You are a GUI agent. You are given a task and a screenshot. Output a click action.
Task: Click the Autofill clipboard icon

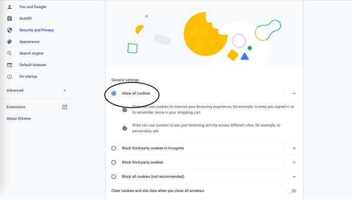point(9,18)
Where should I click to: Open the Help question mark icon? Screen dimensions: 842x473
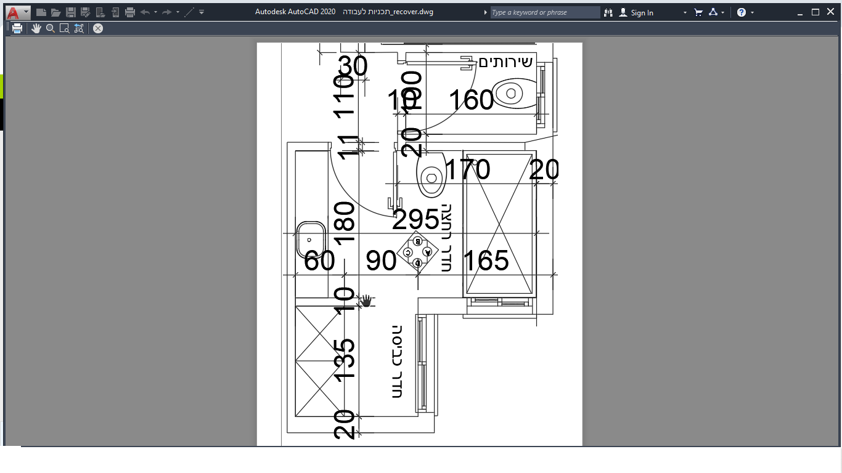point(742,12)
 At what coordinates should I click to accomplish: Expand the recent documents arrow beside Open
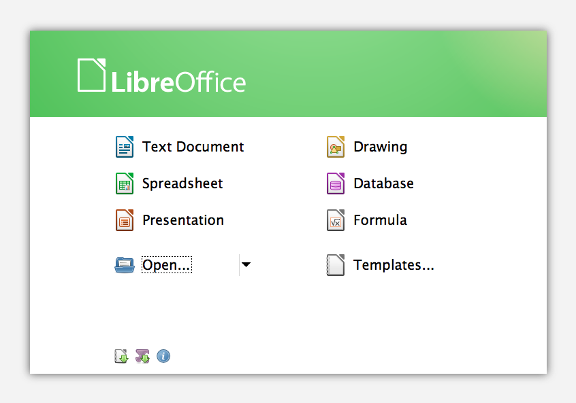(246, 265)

--

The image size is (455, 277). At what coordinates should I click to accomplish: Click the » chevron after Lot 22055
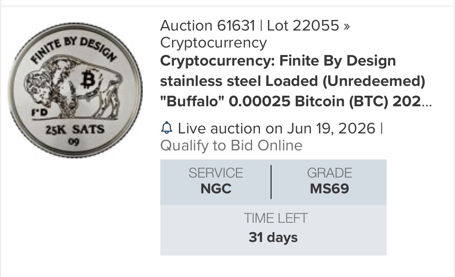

...

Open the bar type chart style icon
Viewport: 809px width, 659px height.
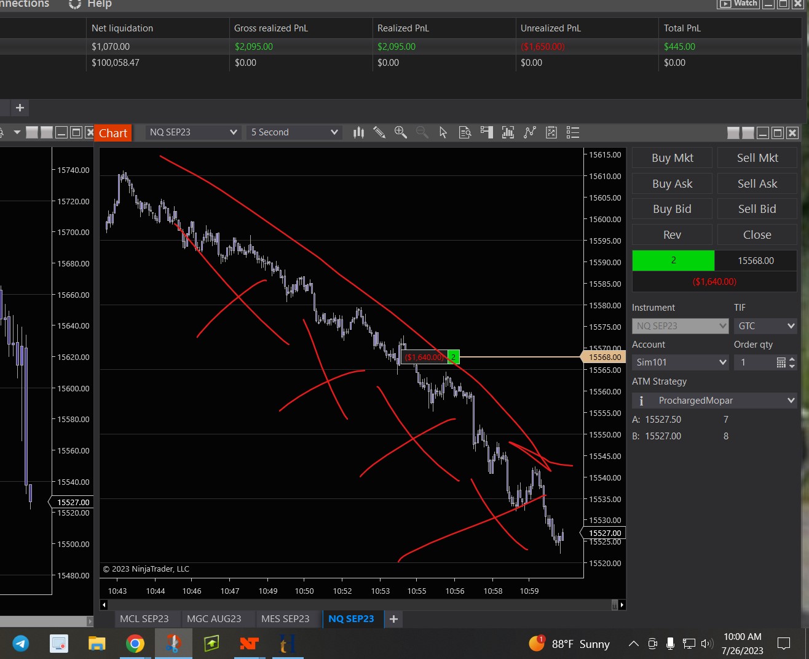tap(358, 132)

=== To do ===
Return the rows from the line that contains "Open the bar type chart style icon" through the line that contains "tap(358, 132)", including both of those lines. Leave the pictures out of your answer.

=== The result ===
Open the bar type chart style icon
Viewport: 809px width, 659px height.
tap(358, 132)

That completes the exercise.